War Fare

Martha Rosler, Gladiators, 2004, photo montage

About the Exhibition

War Fare

Work by:

Ashley Gilbertson
Sean Hemmerle
Sarah Pickering
Martha Rosler
Sean Snyder

The five artists in this exhibition are interested in exploring the consumption of imagery as information about war. Some look directly at combat and its aftermath, trying to communicate from within the subject. Others seek out atypical views and the random, unnoted props of war—objects that range from the surreal to the prosaic and surround the reporting and waging of war in its various contexts. By focusing on these seemingly innocuous details, their work tells a larger story of how economic and corporate interests often intermingle with political ideology.

Five years after the attack on the United States by Al-Qaeda and well over three years into the “War on Terrorism” in Iraq and Afghanistan, the summer of 2006 has seen a shift in public opinion about the war—Americans are growing increasingly skeptical and impatient. The recently foiled plan to bomb airplanes leaving Great Britain once again uncovered terrorist cells in a major European capital, reminding us that terror can be bred anywhere. Subsequent polls show that most Americans think the fight in Iraq has no link to a larger anti-terror effort. And fifty-three percent of Americans believe that going to war was a mistake to begin with.

Public opinion polls, of course, continually shift, and often mirror the tenor of information we receive from media outlets—often the very ones who conduct the polls. And the media, pushed by its own complicated set of agendas, consistently titillates in pursuit of ratings and sales. As the artist Sean Snyder (American, b. 1972) observes in his video Casio, Seiko, Sheraton, Toyota, Mars (2004-2005), the information we receive about the war is a highly sensationalized stream of imagery that can be dissected as follows:

“News stories, scripted for consumption, merge the spaces of recent conflict. Plots, characters, and camera direction produce images for decoding. The sets can be cities, mountainous landscapes, hide-outs and tourist resorts. The plots include documents, dossiers, manuals, reports, un-released videos, un-circulated images, found mobile phone SIM cards, confiscated hard drives, and a largely unseen spectacle of incidental props.”

Snyder strings together images culled from government, amateur, and photojournalistic sources to loosely outline decades of foreign corporate involvement in Iraq and Afghanistan.

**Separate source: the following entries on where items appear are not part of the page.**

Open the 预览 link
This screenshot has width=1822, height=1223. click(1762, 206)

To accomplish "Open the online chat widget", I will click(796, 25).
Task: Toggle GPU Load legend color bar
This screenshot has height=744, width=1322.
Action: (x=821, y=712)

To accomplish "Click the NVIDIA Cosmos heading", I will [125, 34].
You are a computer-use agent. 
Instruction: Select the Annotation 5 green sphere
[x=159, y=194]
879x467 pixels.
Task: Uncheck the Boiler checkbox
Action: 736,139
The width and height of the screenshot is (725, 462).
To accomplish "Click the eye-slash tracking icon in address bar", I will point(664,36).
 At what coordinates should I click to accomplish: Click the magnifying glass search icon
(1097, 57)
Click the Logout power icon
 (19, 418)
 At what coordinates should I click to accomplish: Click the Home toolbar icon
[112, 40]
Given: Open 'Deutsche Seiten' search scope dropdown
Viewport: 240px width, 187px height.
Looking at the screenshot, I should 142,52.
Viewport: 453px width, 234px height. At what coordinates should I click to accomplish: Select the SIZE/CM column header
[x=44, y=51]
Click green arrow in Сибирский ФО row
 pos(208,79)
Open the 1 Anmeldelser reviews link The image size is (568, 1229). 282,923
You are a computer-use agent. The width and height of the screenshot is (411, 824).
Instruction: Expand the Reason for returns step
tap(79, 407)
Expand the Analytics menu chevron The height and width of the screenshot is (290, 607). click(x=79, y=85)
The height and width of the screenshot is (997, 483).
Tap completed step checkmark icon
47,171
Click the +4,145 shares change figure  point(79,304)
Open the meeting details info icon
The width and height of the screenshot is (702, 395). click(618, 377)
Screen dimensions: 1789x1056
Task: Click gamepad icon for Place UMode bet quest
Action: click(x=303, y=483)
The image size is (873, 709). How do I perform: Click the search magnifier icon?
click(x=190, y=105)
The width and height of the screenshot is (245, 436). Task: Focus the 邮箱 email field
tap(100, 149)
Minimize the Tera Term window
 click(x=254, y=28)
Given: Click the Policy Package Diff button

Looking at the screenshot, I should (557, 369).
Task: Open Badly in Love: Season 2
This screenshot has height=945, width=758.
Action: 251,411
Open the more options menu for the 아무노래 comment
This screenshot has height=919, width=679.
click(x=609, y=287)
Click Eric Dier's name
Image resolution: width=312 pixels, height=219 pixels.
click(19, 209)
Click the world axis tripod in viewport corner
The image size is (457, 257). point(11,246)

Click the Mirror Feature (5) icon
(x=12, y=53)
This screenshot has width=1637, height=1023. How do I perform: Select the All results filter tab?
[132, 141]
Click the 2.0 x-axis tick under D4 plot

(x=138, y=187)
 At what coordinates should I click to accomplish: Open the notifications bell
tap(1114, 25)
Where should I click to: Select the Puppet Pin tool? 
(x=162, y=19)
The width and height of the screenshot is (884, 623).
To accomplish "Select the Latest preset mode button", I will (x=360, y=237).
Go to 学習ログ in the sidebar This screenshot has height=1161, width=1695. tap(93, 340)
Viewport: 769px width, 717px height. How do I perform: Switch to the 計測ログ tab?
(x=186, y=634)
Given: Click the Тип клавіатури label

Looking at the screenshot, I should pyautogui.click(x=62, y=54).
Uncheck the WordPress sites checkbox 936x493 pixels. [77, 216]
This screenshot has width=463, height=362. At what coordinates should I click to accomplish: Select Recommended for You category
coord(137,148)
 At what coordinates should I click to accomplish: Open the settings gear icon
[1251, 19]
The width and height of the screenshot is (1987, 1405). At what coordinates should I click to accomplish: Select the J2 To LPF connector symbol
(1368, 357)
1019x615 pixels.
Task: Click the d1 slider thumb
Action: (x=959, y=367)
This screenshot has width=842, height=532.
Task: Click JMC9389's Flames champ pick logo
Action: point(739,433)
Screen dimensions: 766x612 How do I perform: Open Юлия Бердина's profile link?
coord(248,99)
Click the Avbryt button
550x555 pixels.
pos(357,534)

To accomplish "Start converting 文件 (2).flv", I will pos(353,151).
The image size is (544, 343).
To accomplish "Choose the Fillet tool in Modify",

The repeated appearance of products such as Mars candy bars, Toyota trucks, and Casio watches expose the capacity of media images to serve as accidental product placements.

Also interested in the proximity of advertisements to news stories, Martha Rosler (American, b. 1943) collages horrific photojournalistic images of war with cheery advertisements for consumer products such as cell phones and make-up. The first installment of the series Bringing the War Home was produced between 1967 and 1972 at the height of the war in Vietnam. The second installment of the series, about the war in Iraq, is still concerned with the absurdity of receiving grave information punctuated by fantasy images that arouse shallow material desires.

Sarah Pickering (British, b. 1972) explores the role of fantasy in the real-life preparation for war by allowing us a glimpse of rarely seen commodities—the scaled-down, mock explosives produced for use in military training exercises and action movie battle scenes. Pickering brings her camera to the sales demonstrations of these simulated pyrotechnics, detonated for executives from the military and movie industries. Like An-My Lê’s 29 Palms series, Pickering’s work exposes the theater involved in the preparation for war. As documents of a simulation, her pictures also allude to the unreliability of photographic information.

Finally, this exhibition contains the work of two photographers who bring their cameras into the actual war zones. A former U.S.Army sergeant, Sean Hemmerle (American, b. 1966) uses a large format camera to capture elegant views of the war-torn, abandoned landscapes of Iraq and Afghanistan that we don’t typically see in the media. He mixes these pictures with punchy color images of the arenas of war reporting and planning—television studios and CENTCOM war rooms—revealing, like Snyder, the slick packaging of war. Ashley Gilbertson (Australian, b. 1978), a photojournalist who won the 2004 Cornell Capa Award and whose work often appears on the front page of The New York Times, has literally risked his life to make pictures. Operating without irony, he makes photographs that manage to be at once gripping and classically beautiful. After considering the work of the other artists in this exhibition, however, it is clear that when viewing seductive images like Gilbertson’s in a newspaper, we must pay attention to the wider circumstances of their existence in the news media context.

As “decoders” of images, especially of war, it is our responsibility to take into account these many layers of context—political, ideological, and economic/commercial—detectable both in the content of an image and the surroundings of its dissemination, that profoundly shape its impact.